I am a big believer that the greatest art is always signed by nature itself. Whether it's a turtle's shell, a hummingbird's nest, or a knot in a tree, my being is left brimming in revere. I am currently putting off real life with a month in Costa Rica. Here, it is easy to applaud the greenery, the shadows cast by palm fronds, the roots of an orchid embracing a tree. It is easy to forget to see the beauty of death in all the fruitful life. These three leaves, collected walking back from the beach, struck me with their grace. They seemed to be preforming a fluid dance to decay. And once again I bowed down to the nature of things. I absorbed their lesson that sculpture is movement at a glimpse.
When you tread lightly off the path, as a dainty footed deer, but when you know you are all donkey. And the wild flowers you bowed down to just moments before --the Lupin you cupped in your hands-- now bow for you. You know you are not worthy. Nobody is, but maybe the dear. Yet you ache to be that kid again. The one that swings his legs before him, rather than lifting his knees. You don't remember the last time you stubbed your toe and think you might miss it. You want to rattle down this hillside like the toboggan you should have bailed from you want to fall in love with gravity again, but your notch in the door way is too far from the floor.
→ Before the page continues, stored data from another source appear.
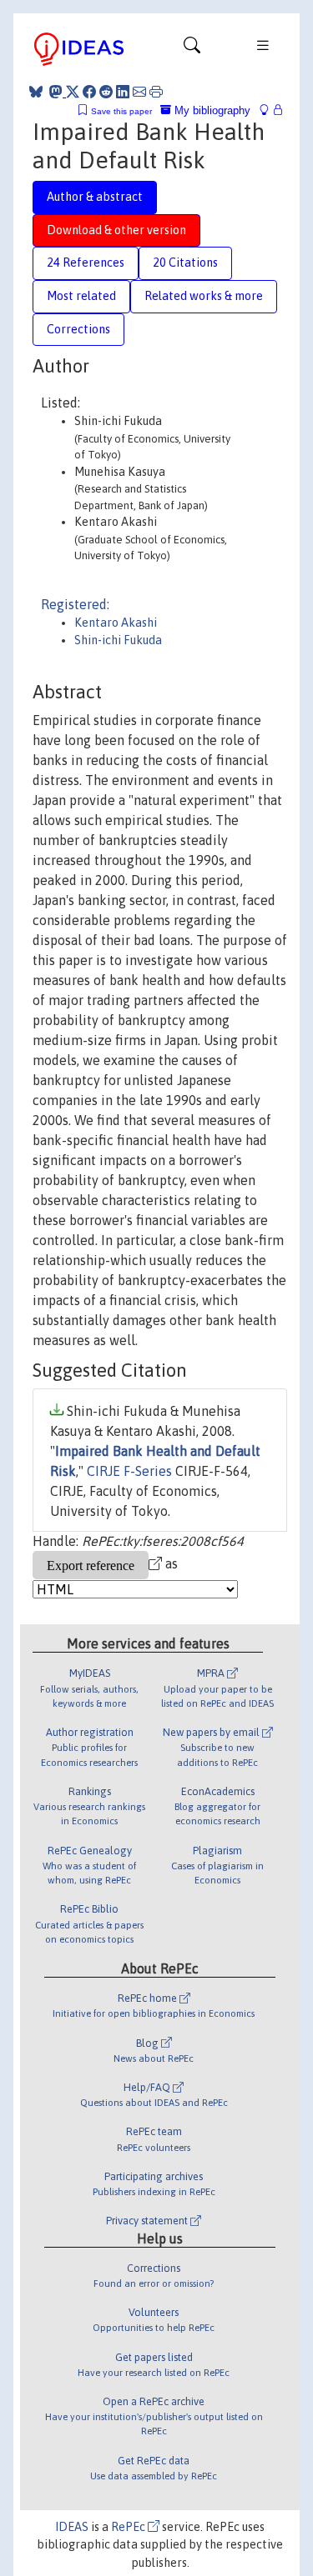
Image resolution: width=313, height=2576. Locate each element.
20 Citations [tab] (185, 262)
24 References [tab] (85, 262)
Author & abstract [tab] (95, 196)
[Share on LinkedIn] (122, 91)
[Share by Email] (139, 91)
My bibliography (210, 110)
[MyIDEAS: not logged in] (268, 110)
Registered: (75, 604)
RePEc (129, 2526)
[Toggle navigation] (192, 49)
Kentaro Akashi (115, 622)
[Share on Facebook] (89, 91)
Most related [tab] (81, 296)
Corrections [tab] (78, 329)
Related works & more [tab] (203, 296)
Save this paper (121, 111)
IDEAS (71, 2526)
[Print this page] (156, 91)
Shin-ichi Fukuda (118, 640)
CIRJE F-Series (129, 1470)
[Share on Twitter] (72, 91)
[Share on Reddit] (106, 91)
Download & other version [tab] (116, 230)
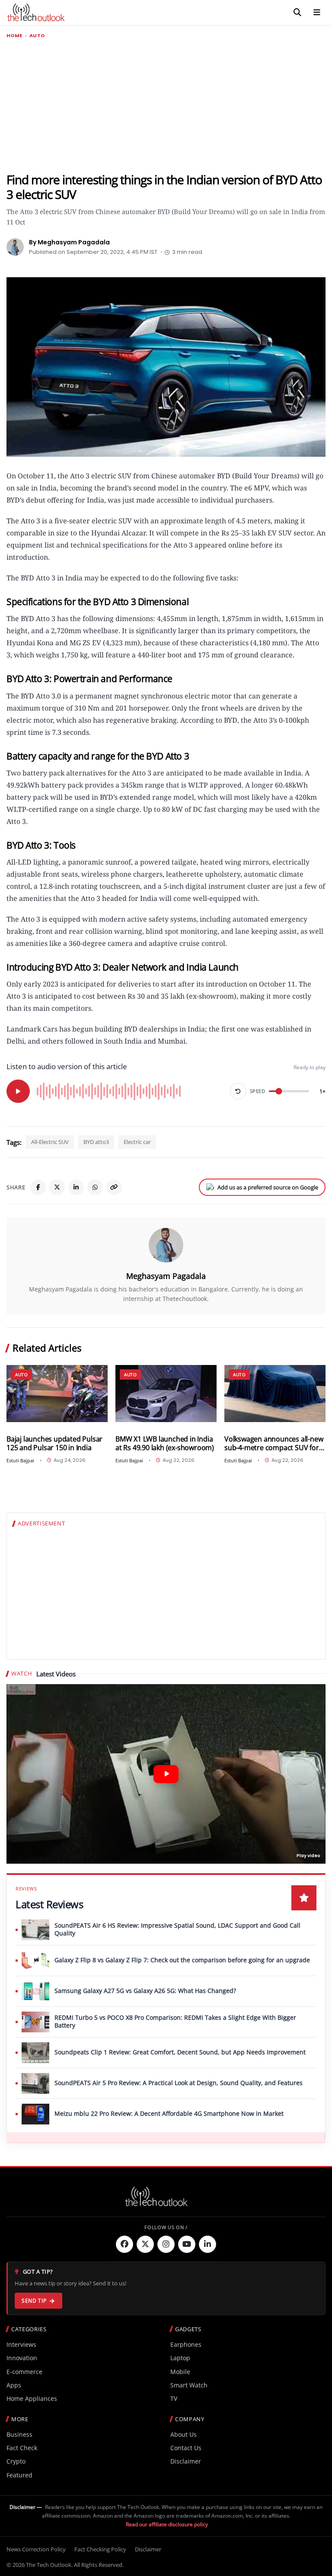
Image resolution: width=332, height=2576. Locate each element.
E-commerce (24, 2372)
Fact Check (21, 2448)
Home (14, 35)
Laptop (180, 2358)
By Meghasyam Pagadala (69, 242)
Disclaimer (185, 2461)
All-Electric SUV (50, 1142)
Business (19, 2434)
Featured (19, 2475)
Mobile (180, 2372)
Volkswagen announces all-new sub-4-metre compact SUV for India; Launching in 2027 (273, 1443)
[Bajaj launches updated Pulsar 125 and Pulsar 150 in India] (57, 1393)
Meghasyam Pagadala (166, 1276)
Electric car (137, 1142)
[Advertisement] (166, 106)
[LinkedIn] (76, 1187)
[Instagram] (166, 2244)
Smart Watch (189, 2385)
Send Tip (34, 2300)
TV (173, 2398)
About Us (183, 2434)
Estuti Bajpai (20, 1460)
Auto (37, 35)
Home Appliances (31, 2398)
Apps (13, 2385)
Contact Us (185, 2448)
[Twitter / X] (57, 1187)
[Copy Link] (114, 1187)
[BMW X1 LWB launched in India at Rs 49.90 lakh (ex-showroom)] (166, 1393)
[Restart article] (238, 1091)
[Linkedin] (207, 2244)
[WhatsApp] (95, 1187)
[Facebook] (38, 1187)
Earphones (185, 2344)
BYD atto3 (96, 1142)
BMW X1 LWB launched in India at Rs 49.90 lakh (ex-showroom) (164, 1443)
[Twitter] (145, 2244)
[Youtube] (186, 2244)
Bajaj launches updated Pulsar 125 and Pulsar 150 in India (54, 1443)
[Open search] (297, 12)
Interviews (21, 2344)
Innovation (21, 2358)
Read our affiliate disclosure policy (167, 2524)
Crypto (16, 2461)
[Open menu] (317, 12)
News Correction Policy (36, 2549)
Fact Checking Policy (100, 2549)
A painful romance however deep. You don't want to have to worry your weight and the weight of the world. But you know now... that you do not tread lightly.
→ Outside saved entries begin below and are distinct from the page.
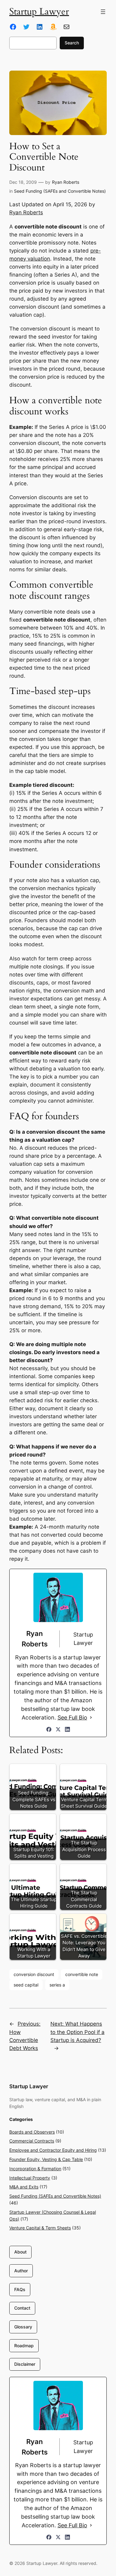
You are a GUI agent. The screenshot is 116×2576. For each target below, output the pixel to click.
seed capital (26, 1984)
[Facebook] (49, 1729)
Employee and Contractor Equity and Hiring (53, 2150)
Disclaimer (24, 2364)
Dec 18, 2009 (23, 182)
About (20, 2251)
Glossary (23, 2326)
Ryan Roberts (65, 182)
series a (57, 1984)
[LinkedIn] (67, 1729)
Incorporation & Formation (35, 2168)
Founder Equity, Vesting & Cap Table (46, 2159)
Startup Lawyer (39, 11)
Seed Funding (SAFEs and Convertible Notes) (60, 191)
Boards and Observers (32, 2131)
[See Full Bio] (91, 1717)
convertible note (81, 1974)
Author (21, 2270)
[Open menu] (103, 11)
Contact (22, 2308)
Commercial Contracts (31, 2140)
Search (72, 42)
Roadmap (24, 2345)
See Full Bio (72, 1717)
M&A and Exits (23, 2186)
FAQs (19, 2289)
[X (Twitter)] (58, 1729)
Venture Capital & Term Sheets (40, 2227)
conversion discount (34, 1974)
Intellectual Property (29, 2177)
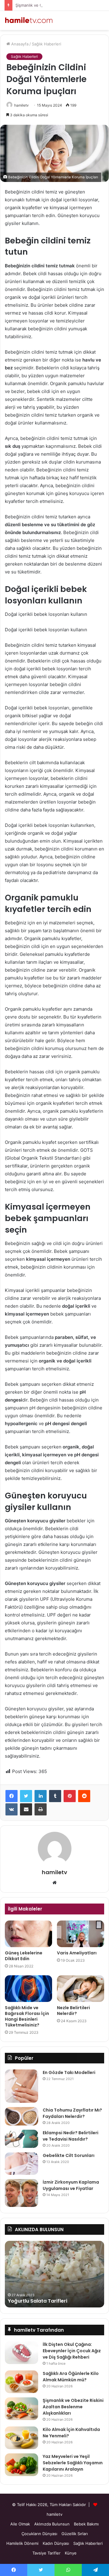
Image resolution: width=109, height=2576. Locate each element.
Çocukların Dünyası (39, 2533)
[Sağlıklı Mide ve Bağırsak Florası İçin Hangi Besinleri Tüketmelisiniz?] (28, 1988)
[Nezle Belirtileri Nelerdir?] (80, 1988)
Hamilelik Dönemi (22, 2543)
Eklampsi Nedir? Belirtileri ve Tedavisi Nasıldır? (70, 2136)
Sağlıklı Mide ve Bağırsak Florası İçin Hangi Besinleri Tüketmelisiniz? (27, 2016)
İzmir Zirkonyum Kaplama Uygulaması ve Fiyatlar (71, 2185)
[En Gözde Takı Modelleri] (21, 2086)
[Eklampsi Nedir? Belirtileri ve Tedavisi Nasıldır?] (21, 2139)
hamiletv (21, 105)
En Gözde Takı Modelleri (69, 2072)
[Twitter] (26, 1796)
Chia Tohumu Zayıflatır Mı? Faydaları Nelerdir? (72, 2113)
The petal in the kiddy pool is nothing more than a petal in a kiddy pool. And it doesn't have to be more, to take pause, to take comfort in the knowing that you are its witness and thus, time is not passing you by, or rather dragging you along its rapid course of waiting and racing. It doesn’t have to be more, to hold close the knowing that there are moments and moments to come. It doesn't have to be more, to praise your eyes that see the light pass through the petal, to praise the skin that feels the summer cross over your shoulders and the hose water cool your toes, to praise your ears that hear the baby’s squeals of delight as he shreds apart the poppy and puts the petals in the pool. It doesn't have to be more to understand all his destruction is a part of his making. It doesn't have to be more to realize he has yet to be told how to take on the world so all he knows is how to take it in. The petal in the kiddy pool is nothing more than a reminder of how to take in the world.
Was it my mother who taught me about winged-things? There was the dead gold finch on a plate in the freezer waiting to be painted, a still life. There were the faux Matisse Cut-Outs she made with our cereal boxes to hang on the Christmas tree. There was the half inch origami crane she wept over. And then the stuffed dove she made out of a pair of my grandmother’s elbow-high, white, leather gloves. Yes, my mother made it true, there is no greater state to be in than that of a winged-thing.
It's a mad kind of love. One that robs your body. I bury three birds without their wings. It does not get easier. Each a thundering silence louder than before. Who am I to try and preserve your flight. But I can't stop. I cover the birds with dry desert soil. Are they even birds anymore?